3.1. Characterization of the Urinary Volatilome
The volatile composition of the 132 urine samples was analysed using HS-SPME/GC-MS. The
supplementary Figure S1 shows the typical chromatographic profiles obtained for the control (CTRL), COVID-19 patients (COVID), and recovered subject (RECOV) groups using the HS-SPME/GC-MS methodology. Overall, a larger number of peaks with higher intensities were observed in the chromatographic profile of the COVID group than in the CTRL profile (
Figure S1, Supplementary material). Furthermore, the number and intensity of peaks in the RECOV group were intermediate between those in the COVID and CTRL groups.
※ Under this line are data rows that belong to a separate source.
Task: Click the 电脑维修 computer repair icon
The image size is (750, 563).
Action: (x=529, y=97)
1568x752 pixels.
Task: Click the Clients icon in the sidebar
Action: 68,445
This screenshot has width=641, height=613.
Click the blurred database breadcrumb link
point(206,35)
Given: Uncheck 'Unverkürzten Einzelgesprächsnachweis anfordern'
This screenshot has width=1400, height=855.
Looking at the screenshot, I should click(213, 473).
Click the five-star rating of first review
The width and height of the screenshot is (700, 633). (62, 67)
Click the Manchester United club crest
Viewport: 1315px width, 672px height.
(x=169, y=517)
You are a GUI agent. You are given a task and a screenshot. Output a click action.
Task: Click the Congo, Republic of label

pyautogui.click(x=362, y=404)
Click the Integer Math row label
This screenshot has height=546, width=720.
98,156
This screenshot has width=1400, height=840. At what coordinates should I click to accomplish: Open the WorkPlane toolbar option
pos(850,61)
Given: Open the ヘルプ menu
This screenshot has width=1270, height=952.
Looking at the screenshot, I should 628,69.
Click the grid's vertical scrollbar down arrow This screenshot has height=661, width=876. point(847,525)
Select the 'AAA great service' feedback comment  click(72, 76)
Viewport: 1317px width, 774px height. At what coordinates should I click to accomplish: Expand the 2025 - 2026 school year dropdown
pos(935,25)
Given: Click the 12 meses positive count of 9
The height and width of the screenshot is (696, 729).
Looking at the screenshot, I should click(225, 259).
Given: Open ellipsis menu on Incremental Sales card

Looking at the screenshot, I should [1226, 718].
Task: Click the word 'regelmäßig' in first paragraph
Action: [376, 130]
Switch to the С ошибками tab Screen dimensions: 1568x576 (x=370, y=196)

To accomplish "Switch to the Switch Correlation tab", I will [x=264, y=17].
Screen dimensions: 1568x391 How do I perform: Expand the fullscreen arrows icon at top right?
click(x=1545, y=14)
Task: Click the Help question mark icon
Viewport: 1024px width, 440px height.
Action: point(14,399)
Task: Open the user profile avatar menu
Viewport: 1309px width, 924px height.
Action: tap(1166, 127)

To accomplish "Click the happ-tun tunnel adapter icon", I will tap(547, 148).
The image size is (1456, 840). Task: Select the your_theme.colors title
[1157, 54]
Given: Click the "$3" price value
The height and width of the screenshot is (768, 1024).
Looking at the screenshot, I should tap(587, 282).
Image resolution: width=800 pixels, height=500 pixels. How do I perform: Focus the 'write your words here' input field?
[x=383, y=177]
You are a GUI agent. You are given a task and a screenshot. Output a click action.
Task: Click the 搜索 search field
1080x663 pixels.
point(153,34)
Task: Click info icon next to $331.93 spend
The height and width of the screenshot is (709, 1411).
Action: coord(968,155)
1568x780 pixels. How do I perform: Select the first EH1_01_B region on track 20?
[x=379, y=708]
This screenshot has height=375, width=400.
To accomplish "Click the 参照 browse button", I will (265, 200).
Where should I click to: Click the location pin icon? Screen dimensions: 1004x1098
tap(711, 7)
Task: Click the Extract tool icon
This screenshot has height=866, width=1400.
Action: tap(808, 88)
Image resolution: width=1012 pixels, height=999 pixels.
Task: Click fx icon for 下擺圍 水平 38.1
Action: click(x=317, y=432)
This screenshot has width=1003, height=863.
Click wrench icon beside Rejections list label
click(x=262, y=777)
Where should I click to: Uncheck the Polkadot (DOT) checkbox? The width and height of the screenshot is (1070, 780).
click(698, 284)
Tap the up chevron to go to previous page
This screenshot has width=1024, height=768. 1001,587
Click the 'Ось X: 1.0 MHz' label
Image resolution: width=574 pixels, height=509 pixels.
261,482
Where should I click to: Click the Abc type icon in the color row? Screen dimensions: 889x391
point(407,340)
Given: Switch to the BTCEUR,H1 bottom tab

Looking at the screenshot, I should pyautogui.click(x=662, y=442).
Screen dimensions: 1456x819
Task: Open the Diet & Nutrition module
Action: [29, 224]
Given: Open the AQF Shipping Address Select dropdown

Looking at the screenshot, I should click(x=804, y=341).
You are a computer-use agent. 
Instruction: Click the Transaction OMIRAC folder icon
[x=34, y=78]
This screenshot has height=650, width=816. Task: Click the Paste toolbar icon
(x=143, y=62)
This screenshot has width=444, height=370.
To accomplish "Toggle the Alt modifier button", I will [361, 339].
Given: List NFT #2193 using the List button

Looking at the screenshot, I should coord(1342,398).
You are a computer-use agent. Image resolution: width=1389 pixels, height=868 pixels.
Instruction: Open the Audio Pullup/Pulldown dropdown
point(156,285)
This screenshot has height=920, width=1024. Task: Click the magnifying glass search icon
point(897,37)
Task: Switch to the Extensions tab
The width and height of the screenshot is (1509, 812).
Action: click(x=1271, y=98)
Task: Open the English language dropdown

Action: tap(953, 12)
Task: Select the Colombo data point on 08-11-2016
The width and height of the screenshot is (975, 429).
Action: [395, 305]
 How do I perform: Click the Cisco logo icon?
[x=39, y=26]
A total of 101 VOMs belonging to 13 chemical families were identified. Data regarding the VOMs detected in the analysed samples, frequency of occurrence, and mean relative peak areas are available in
Supplementary Table S1. As shown in
Figure 3, terpenes, phenolic compounds, norisoprenoids, and ketones were the main contributors to the urinary volatile profiles of the studied groups. However, there were significant variations in the levels of these and less represented chemical families among the groups studied, with decreased levels of terpenes, phenolic compounds, benzene derivatives, hydrocarbons, and aldehydes in COVID-19 patients compared to the control subjects. In contrast, increased levels of norisoprenoids, ketones, alcohols, furans, sulfur compounds, and naphthalene derivatives were observed. For most chemical families in the RECOV group, the sum of the average peak areas was similar to that of the control group, except for benzene derivatives, terpenes, and phenolic compounds, whose levels were similar to the Covid19 group. It should also be highlighted that the variations in the relative levels of the different chemical families are broadly caused by an increase in the decrease of the same VOMs, as the numbers for each chemical family in each group do not vary significantly. The only exception are ketones, with 10, 9, and 13 ketones identified in CTRL, COVID and RECOV groups, respectively.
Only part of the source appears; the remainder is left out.